Here’s a good description from musician Patrick Metzger:
It’s a sequence of notes that alternates between the fifth and third notes of a major scale, typically starting on the fifth. The rhythm is usually straight 8th-notes, but it may start on the downbeat or on the upbeat in different songs. A singer usually belts these notes with an “Oh” phoneme, often in a “Wa-oh-wa-oh” pattern. And it is in so many pop songs it’s criminal.

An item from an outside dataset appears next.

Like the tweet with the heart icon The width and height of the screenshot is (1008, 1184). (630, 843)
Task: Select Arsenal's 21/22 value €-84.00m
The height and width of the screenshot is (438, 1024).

To be fair, many forms of music use the same chord progressions ranging from pop to rock to country. So repetition is nothing new. But now any time I hear The Whoop, I’ll think of Metzger.

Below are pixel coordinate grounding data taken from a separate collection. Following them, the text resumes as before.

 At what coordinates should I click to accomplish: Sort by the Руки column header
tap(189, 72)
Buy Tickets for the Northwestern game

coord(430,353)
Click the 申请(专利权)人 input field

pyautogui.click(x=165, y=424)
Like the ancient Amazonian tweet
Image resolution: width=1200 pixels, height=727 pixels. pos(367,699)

If the video won’t load below, click the link to watch it. Good compilation of songs with The Millennial Whoop.
“The Millennial Whoop”: The same annoying whooping sound is showing up in every popular song
Some songs featuring The Whoop and where to find them:
Katy Perry — “California Gurls” (1:05)
Fall Out Boy — “She’s My Winona” (0:14)
Stonefox — “All I Want” (2:02)
Twenty One Pilots — “Ride” (0:48)
Andy Grammer — “Forever” (3:15)
Fifth Harmony — “Anything is Possible” (0:20)

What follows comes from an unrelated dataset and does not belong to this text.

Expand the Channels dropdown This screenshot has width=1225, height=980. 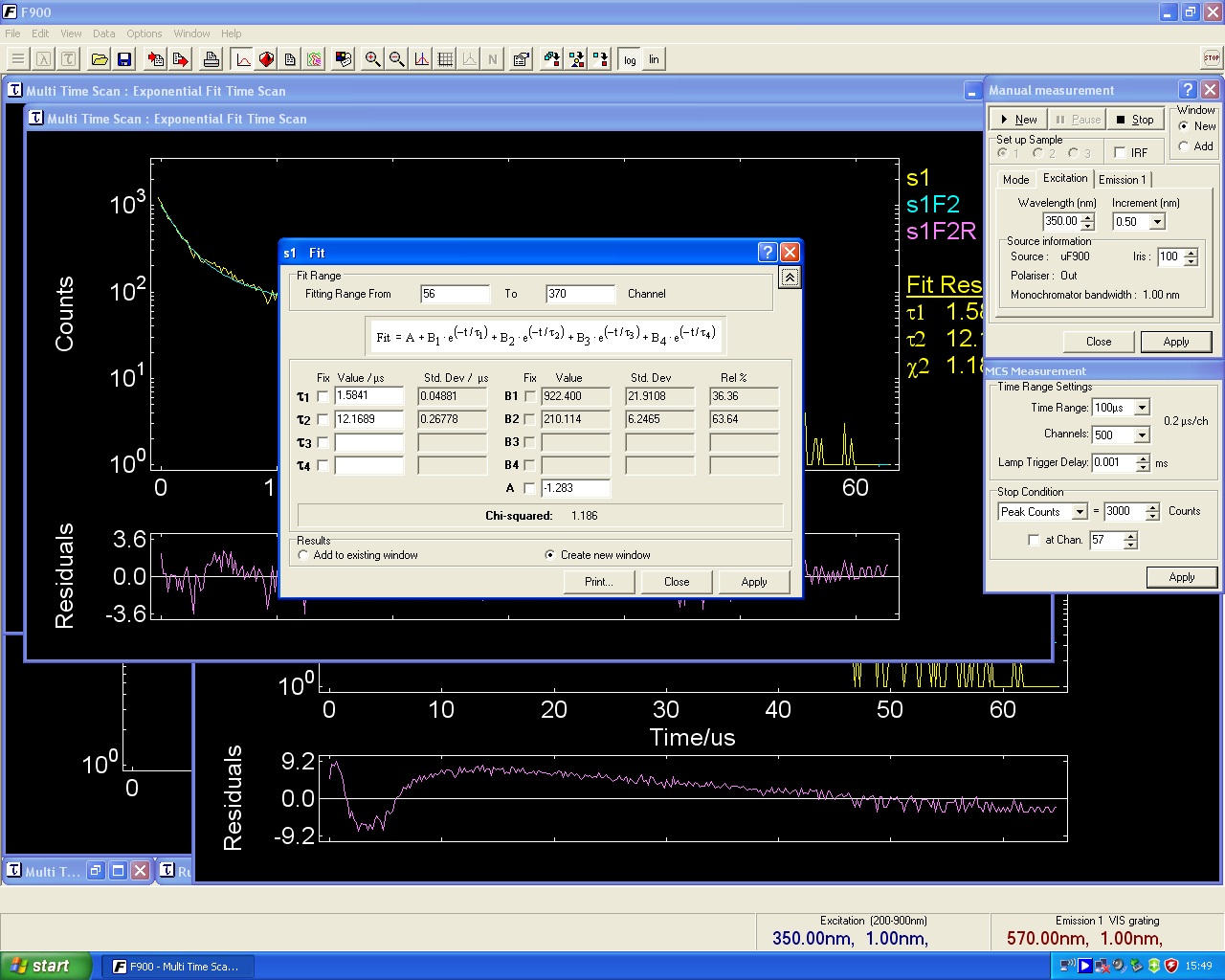click(x=1142, y=435)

CHVRCHES — “The Mother We Share” (0:32)
Chris Brown — “Turn Up the Music” (1:30)
Outasight — “Tonight Is the Night” (0:52)
The Head and the Heart — “Down in the Valley” (1:48)
Alejandro Sanz — “Looking for Paradise (featuring Alicia Keys)” (0:14)
Kings of Leon — “Use Somebody” (1:28)
BOY — “Little Numbers” (1:02)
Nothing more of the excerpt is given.